OFFSTAGE WITH: Cynthia Phelps; Playing the Tune and Calling It, Too
By James R. OestreichÂ
CYNTHIA PHELPS does not exactly blend into the background: not at the New York Philharmonic, where, as principal violist, she sits up front, just to the maestro’s right, in Kurt Masur’s preferred seating, her alert bearing and model posture enhancing the effect of her striking looks. And certainly not in a little restaurant on Broadway, opposite Lincoln Center, with a photographer hovering to catch her every changing expression.
But being the center of attention suits her well, however odd that may seem for someone who plays an often overlooked instrument, which generally finds itself in the middle of the orchestra and the middle of the harmony.
“I even like to sit high when I’m driving,” Ms. Phelps said recently, explaining her choice of a Nissan Pathfinder with four-wheel drive to travel the heavily paved terrain between work and her home in Leonia, N.J. “I have a real complex. I like being in charge of my own section in the orchestra. I like to tell people what to do.”

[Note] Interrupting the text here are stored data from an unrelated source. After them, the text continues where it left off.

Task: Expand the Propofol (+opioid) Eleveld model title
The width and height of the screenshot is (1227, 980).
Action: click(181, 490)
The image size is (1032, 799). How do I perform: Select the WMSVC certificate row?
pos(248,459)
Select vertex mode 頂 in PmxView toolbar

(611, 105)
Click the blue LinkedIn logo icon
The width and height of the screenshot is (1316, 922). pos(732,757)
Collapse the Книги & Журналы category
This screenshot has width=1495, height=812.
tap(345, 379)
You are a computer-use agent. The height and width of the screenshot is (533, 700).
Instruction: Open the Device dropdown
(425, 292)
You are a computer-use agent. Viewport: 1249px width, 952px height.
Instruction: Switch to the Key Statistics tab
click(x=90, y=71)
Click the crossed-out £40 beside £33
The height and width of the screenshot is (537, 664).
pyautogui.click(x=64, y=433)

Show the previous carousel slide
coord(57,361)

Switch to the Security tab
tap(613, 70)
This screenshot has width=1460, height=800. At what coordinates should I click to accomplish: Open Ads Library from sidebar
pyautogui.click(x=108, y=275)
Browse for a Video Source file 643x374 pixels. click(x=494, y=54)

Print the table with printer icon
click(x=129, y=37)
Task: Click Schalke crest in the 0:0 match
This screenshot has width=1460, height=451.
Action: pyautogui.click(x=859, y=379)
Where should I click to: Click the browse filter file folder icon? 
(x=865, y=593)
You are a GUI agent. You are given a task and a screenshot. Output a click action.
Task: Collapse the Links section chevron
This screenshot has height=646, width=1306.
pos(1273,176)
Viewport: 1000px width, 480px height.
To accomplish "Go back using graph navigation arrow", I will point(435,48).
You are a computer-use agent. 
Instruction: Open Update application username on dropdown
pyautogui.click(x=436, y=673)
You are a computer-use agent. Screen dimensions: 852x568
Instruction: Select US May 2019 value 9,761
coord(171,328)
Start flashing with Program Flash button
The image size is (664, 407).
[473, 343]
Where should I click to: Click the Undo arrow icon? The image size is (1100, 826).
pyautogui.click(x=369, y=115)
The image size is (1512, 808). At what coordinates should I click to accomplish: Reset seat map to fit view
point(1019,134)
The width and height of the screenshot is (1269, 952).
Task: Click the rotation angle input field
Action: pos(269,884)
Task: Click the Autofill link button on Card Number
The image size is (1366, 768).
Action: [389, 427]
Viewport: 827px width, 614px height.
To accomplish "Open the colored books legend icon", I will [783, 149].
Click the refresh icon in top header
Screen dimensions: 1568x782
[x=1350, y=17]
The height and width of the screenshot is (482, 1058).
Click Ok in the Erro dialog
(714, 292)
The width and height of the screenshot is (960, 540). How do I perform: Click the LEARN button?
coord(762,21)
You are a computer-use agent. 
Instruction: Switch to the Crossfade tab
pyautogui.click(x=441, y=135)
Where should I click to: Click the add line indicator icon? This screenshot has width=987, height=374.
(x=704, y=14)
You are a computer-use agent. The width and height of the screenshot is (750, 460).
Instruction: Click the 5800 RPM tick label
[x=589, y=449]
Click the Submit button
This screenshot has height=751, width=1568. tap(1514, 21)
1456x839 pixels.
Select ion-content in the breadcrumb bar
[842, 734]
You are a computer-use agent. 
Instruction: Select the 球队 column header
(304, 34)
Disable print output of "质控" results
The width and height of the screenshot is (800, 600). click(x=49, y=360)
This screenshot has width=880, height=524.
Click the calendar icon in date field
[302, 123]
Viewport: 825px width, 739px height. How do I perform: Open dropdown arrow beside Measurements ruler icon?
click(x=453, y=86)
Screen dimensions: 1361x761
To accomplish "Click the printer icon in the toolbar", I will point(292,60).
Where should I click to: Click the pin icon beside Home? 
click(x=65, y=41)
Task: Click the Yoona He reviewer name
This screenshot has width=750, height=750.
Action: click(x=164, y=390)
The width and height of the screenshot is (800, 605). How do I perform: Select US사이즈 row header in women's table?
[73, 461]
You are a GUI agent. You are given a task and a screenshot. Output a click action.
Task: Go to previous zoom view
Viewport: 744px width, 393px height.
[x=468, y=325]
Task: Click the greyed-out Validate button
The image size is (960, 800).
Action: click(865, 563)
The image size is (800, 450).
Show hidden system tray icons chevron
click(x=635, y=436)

In part, the complex may be a reaction to her place in the family pecking order, as the fourth of five sisters, all musicians. (Together they form a piano quintet, and they occasionally perform as such.) Or perhaps it comes from the fact that her instrument gets no respect. At a time when excellent young violists seem to be everywhere, viola jokes (What’s the difference between a viola and a coffin? The coffin has the corpse on the inside.) have made their way from orchestral circles to a broader musical public.
In any case, Ms. Phelps’s visibility, along with her superb musicianship and her leadership qualities, makes her as apt a symbol of Mr. Masur’s “new” Philharmonic as any. Ms. Phelps, who was raised in Los Angeles and went to the Philharmonic from the Minnesota Orchestra in September 1992, was the first principal player hired by Mr. Masur in his tenure as music director. She narrowly beat out a candidate for the position from within the orchestra, Rebecca Young, who around the same time was offered the position of principal violist with the Boston Symphony Orchestra.
Mr. Masur, in a conversation a while back about the state of the orchestra, said he was gratified that other members of the orchestra had welcomed Ms. Phelps immediately and wholeheartedly. He continued, “As they heard her they said, ‘O.K., that’s a first chair, without doubt.’ “Ms. Young, in fact, became one of Ms. Phelps’s closest friends in the orchestra in their season together, and although Ms. Young is playing with the Boston Symphony this season, she will return to the Philharmonic in the fall as associate principal violist.
“A lot of musicians told me not to take the job, that I’d hate the orchestra,” Ms. Phelps said. “But Becky Young called me the week before the first rehearsal. It was so warm right away, and people were so nice.”
The time and place for the move were right, she explained, because she had a 3-year-old daughter, Christina. In Minneapolis, she said, she had “the best principal viola contract in the country.” It allowed her to travel to play solos and chamber music, but she found that the travel disrupted the continuity of her orchestral work and kept her away from Christina.
“Deborah Borda made it very clear to me that she could in no way match that contract in terms of time off and flexibility,” Ms. Phelps said of the Philharmonic’s managing director, who had herself come to New York from the Minnesota Orchestra. “But in New York it isn’t necessary. There’s so much going on that it allows me to play here.”
She does still travel. Her rosy color at the end of a long, bleak winter, she said, came from Tucson, Ariz., where she had just played in the Winter Chamber Music Festival. And of course, she travels with the orchestra, most recently to Europe and imminently to Asia, with Christina and nanny in tow.
“This poor child has been dragged to all ends of the earth,” Ms. Phelps said. “So she really hangs on to the things she can control, like potty training. I guess she takes after me, because I like to be able to control things. She’s very willful, so it’s that much more of a challenge.
“Still, I can’t believe how great it is to be a mother. To find something that means more than making music has been rich and rewarding. Every day she teaches me something. And 3 is so much better than 2.”
But Christina has proved a sore disappointment in one area. Although she loves ballet, she has revealed no musical gifts.
“She’ll start singing in tune and it goes haywire,” Ms. Phelps said. “I’ll call my mother and say, ‘Mom, do something!’ Isn’t it terrible to admit that I want to send her back if she doesn’t have perfect pitch?”
She might well turn for counsel to her mother, Dawn Neal, who still lives in Los Angeles. Ms. Neal does not have perfect pitch herself but is a violinist and taught music to all five of her children. Although Ms. Phelps, who does have perfect pitch, started on the violin, she grew to dislike the sound and still speaks with some horror of the E string, the highest.